BenchmarkDotNet v0.13.12, Windows 10 (10.0.19045.3930/22H2/2022Update)
AMD Ryzen 7 5800X, 1 CPU, 16 logical and 8 physical cores
.NET SDK 7.0.403
  [Host]     : .NET 7.0.13 (7.0.1323.51816), X64 RyuJIT AVX2 [AttachedDebugger]
  DefaultJob : .NET 7.0.13 (7.0.1323.51816), X64 RyuJIT AVX2
Method Mean Error Gen0 Gen1 Gen2 Allocated
BenchSelect 89.37 ms 0.796 ms 3500.0000 3333.3333 166.6667 67.9 MB
BenchCast 89.72 ms 1.132 ms 3500.0000 3333.3333 166.6667 67.9 MB
BenchOfType 120.70 ms 1.069 ms 3500.0000 3333.3333 166.6667 83.9 MB
BenchNet6 88.54 ms 1.027 ms 3500.0000 3333.3333 166.6667 67.9 MB

These results are exactly what I expected: Cast is faster and uses less memory, and the difference in speed is negligible. Cast also allocates less memory than OfType. Also, netcore3.1+ version without .Cast is slightly faster, but nothing noticeable, and it changes between runs (since it's within the margin of error of the benchmark) with BenchSelect sometimes beating it.

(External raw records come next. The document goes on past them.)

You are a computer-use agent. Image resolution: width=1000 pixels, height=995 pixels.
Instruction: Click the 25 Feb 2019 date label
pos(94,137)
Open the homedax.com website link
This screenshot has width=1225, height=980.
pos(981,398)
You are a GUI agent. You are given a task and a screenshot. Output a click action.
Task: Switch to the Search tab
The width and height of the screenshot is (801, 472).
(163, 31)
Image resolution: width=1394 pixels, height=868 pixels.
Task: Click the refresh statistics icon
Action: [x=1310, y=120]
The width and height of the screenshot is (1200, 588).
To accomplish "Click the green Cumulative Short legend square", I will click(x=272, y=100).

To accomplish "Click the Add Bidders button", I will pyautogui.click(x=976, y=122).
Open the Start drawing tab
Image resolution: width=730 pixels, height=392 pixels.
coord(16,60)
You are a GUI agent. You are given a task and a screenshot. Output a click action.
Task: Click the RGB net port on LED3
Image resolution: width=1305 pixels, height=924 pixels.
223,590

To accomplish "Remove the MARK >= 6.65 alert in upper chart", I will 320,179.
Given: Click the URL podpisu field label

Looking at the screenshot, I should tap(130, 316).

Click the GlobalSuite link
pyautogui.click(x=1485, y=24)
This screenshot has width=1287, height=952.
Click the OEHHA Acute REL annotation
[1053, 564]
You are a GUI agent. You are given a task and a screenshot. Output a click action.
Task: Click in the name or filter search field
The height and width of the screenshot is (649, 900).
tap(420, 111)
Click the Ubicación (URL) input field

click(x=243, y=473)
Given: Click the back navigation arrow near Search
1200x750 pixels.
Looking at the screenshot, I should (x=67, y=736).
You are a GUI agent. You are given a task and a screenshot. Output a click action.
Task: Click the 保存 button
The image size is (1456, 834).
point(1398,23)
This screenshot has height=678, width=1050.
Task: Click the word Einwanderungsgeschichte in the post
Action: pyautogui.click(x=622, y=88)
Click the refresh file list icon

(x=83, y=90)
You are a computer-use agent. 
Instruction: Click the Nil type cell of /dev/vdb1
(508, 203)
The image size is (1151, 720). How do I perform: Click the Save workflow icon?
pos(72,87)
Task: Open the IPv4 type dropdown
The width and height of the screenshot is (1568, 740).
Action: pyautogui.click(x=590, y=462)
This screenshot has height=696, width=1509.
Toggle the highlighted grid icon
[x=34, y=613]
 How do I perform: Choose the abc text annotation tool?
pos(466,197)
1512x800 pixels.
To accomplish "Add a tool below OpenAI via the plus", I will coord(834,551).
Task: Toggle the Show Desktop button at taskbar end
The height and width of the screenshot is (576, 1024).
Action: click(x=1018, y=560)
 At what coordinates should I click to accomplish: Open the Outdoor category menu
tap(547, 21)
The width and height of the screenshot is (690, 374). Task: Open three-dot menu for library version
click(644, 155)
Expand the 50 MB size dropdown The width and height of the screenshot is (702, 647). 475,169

The benchmark code follows (updated with the netcore3.1+ version):

using System.Text.RegularExpressions;
using System.Text;
using BenchmarkDotNet.Attributes;
using BenchmarkDotNet.Running;
using BenchmarkDotNet.Jobs;

BenchmarkRunner.Run<OfTypeVsCastBenchmark>();
//BenchmarkRunner.Run<ConvertMatchColletionToStringArrayBenchmarks>();

[HideColumns("matches")]
[MemoryDiagnoser]
public class OfTypeVsCastBenchmark
{
    public OfTypeVsCastBenchmark() {
        StringBuilder sb = new StringBuilder();
        string strText = "this will become a very long string after my code has done appending it to the stringbuilder ";
        Enumerable.Range(1, 100000).ToList().ForEach(i => sb.Append(strText));
        Text = sb.ToString();
    }

    public string Text { get; }

    public IEnumerable<object> Matches() {
        yield return Regex.Matches(Text, @"\b[A-Za-z-']+\b");
    }

    [Benchmark, ArgumentsSource(nameof(Matches))]
    public string[] BenchSelect(MatchCollection matches) => matches
        .Cast<Match>().Select(m => m.ToString()).ToArray();

    [Benchmark, ArgumentsSource(nameof(Matches))]
    public string[] BenchCast(MatchCollection matches) => matches
        .Cast<Match>()
        .Select(m => m.ToString())
        .ToArray();

    [Benchmark, ArgumentsSource(nameof(Matches))]
    public string[] BenchOfType(MatchCollection matches) => matches
          .OfType<Match>()
          .Select(m => m.ToString())
          .ToArray();

#if NETCOREAPP3_0_OR_GREATER
    [Benchmark, ArgumentsSource(nameof(Matches))]
    public string[] BenchNet6(MatchCollection matches) => matches
        .Select(m => m.ToString()).ToArray();
#endif
}

This answers once and for all which Linq-based solution is faster, which is Cast. But what is the fastest way to convert a MatchCollection to a string[]?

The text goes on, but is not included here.